BEGIN GIVEN RECORDS
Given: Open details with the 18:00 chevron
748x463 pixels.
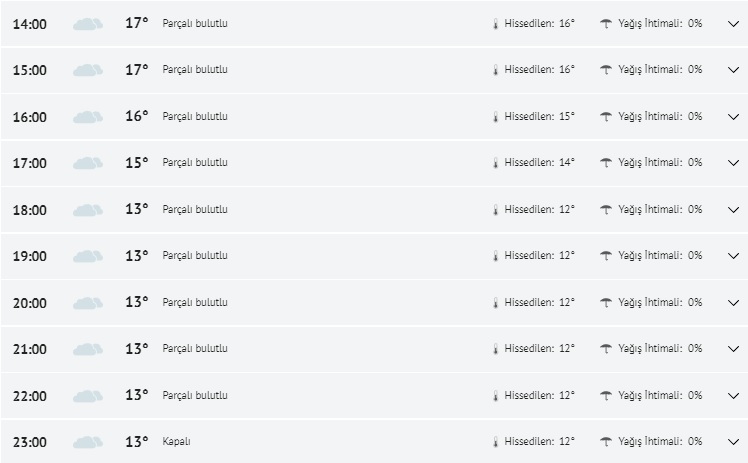Looking at the screenshot, I should click(x=733, y=210).
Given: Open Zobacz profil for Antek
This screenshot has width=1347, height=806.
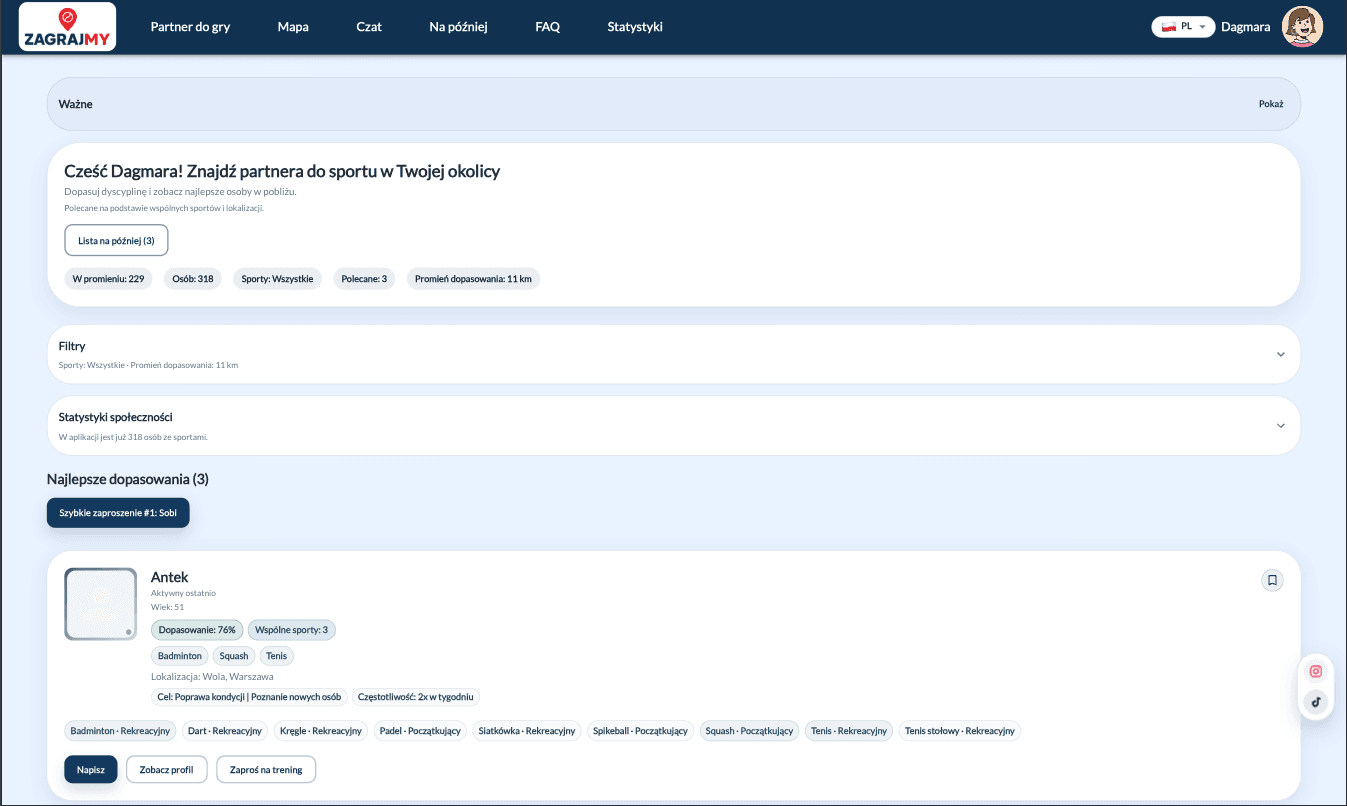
END GIVEN RECORDS
> _WHAT IS EXPECTED_
Set down all of the material word for word, but keep each picture out.

> _WRITTEN ANSWER_
Given: Open details with the 18:00 chevron
748x463 pixels.
Looking at the screenshot, I should click(x=733, y=210).
Given: Open Zobacz profil for Antek
This screenshot has width=1347, height=806.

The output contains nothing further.